### DIRECTIONS:
Pick up the hawthorn herb guide below from where it stops and continue writing it.

### PASSAGE SHOWN:

Ultimate Herbals Guide: Hawthorn

Ultimate Herbals Guide: Hawthorn

Hawthorn: Your Guide to Herbs

What is Hawthorn?

This Herb Guide provides everything you need to know about hawthorn- it’s common names, how and why it’s used, whether it works and what it works for best, research conducted, whether it’s safe and effective to use and the potential side effects and cautions.

Hawthorn is a spiny, flowering shrub or small tree of the rose family. The species of hawthorn discussed here are native to northern European regions and grow throughout the world.

Common Names - Hawthorn, English Hawthorn, Harthorne, Haw, Hawthorne

Latin Names - Crataegus Laevigata (also known as Crataegus Oxyacantha), Crataegus Monogyna

What is Hawthorn used for?
  • Hawthorn fruit has been used for heart disease since the first century. It has also been used for digestive and kidney problems.
  • More recently, hawthorn leaf and flower have been used for heart failure, a weakness of the heart muscle that prevents the heart from pumping enough blood to the rest of the body, which can lead to fatigue and limit physical activities.
  • Hawthorn is also used for other heart conditions, including symptoms of coronary artery disease (such as angina).
How is Hawthorn used?

### Dataset entries:

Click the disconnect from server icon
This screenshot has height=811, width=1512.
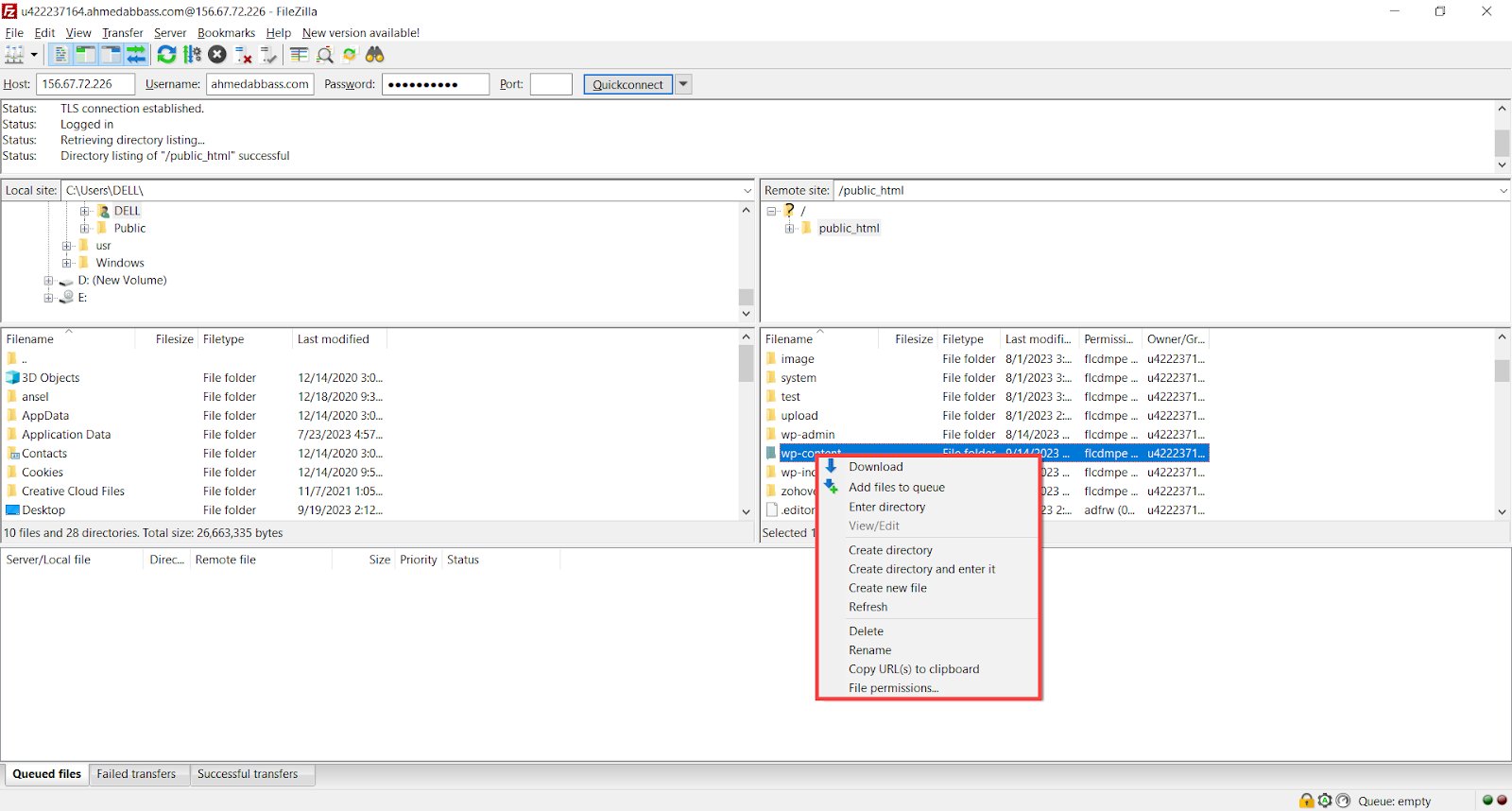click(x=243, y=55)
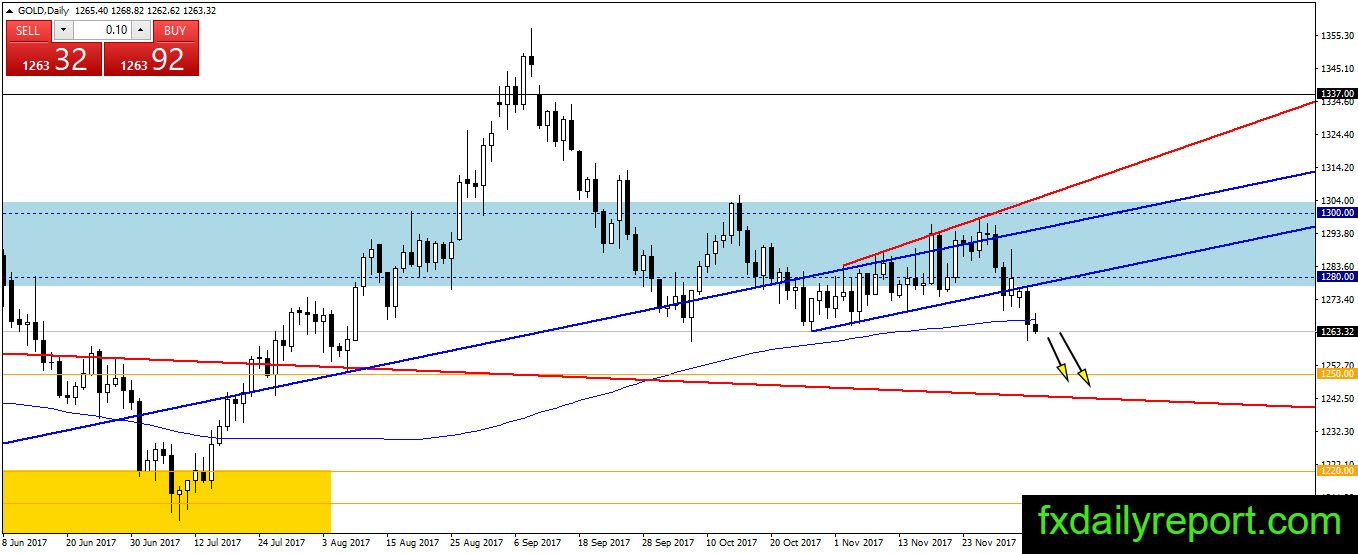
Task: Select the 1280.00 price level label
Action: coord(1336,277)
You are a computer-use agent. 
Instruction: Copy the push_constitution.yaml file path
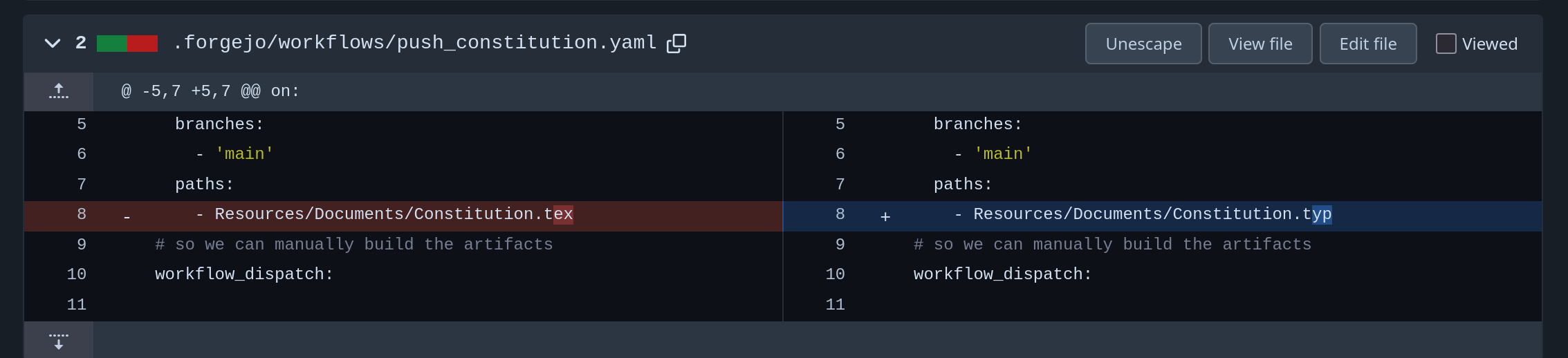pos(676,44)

==

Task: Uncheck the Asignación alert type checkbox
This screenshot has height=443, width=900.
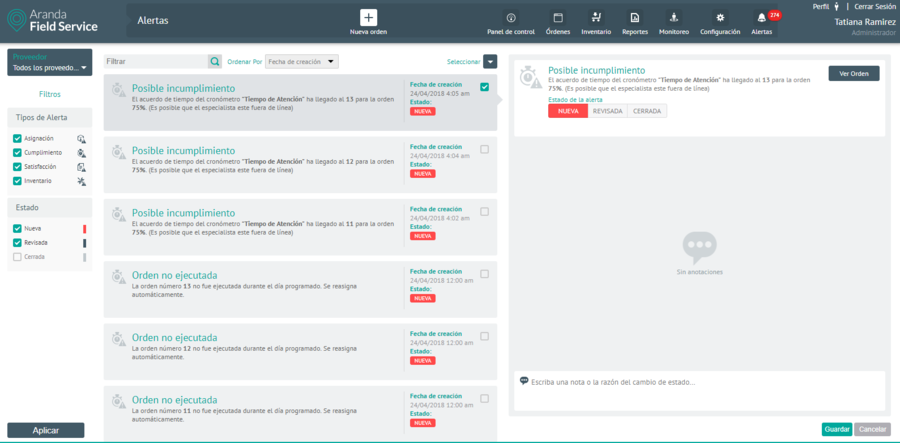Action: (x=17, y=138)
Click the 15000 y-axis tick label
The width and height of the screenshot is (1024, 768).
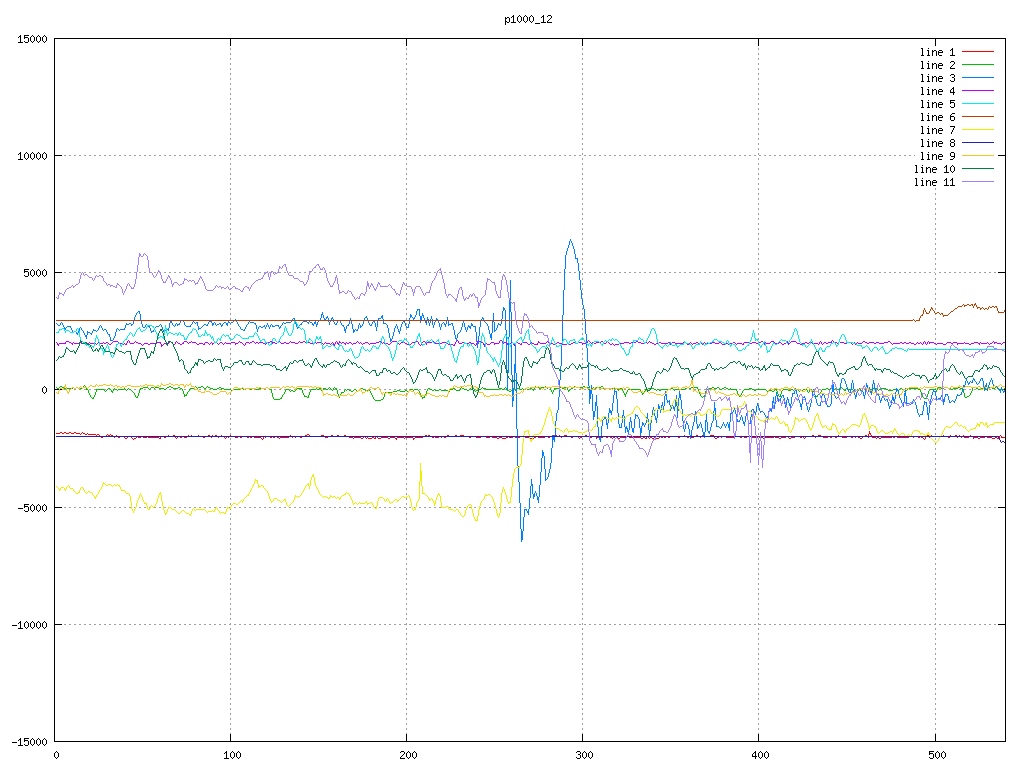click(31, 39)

### RESULT OF THIS TASK:
The hawthorn leaf and flower are used to make liquid extracts, usually with water and alcohol. Dry extracts can be put into capsules and tablets.

What the Science Says

Has Hawthorn been proven to work?
  • There is scientific evidence that hawthorn leaf and flower are safe and effective for milder forms of heart failure.
  • There is not enough scientific evidence to determine whether hawthorn works for other heart problems.
  • There are current studies being conducted about the mechanism by which hawthorn may affect heart failure.

Side Effects and Cautions

Is Hawthorn safe to take and what should I be careful about while taking it?
  • Hawthorn is considered safe for most adults when used for short periods of time. Side effects are usually mild and can include upset stomach, headache, and dizziness.
  • Drug interactions with hawthorn have not been thoroughly studied. It was once thought that hawthorn interacted with the heart medicine digoxin. However, a very small study in people without heart conditions found no interaction, but evidence is limited.
  • Tell your health care providers about any complementary and alternative practices you use. Give them a full picture of what you do to manage your health. This will help ensure coordinated and safe care.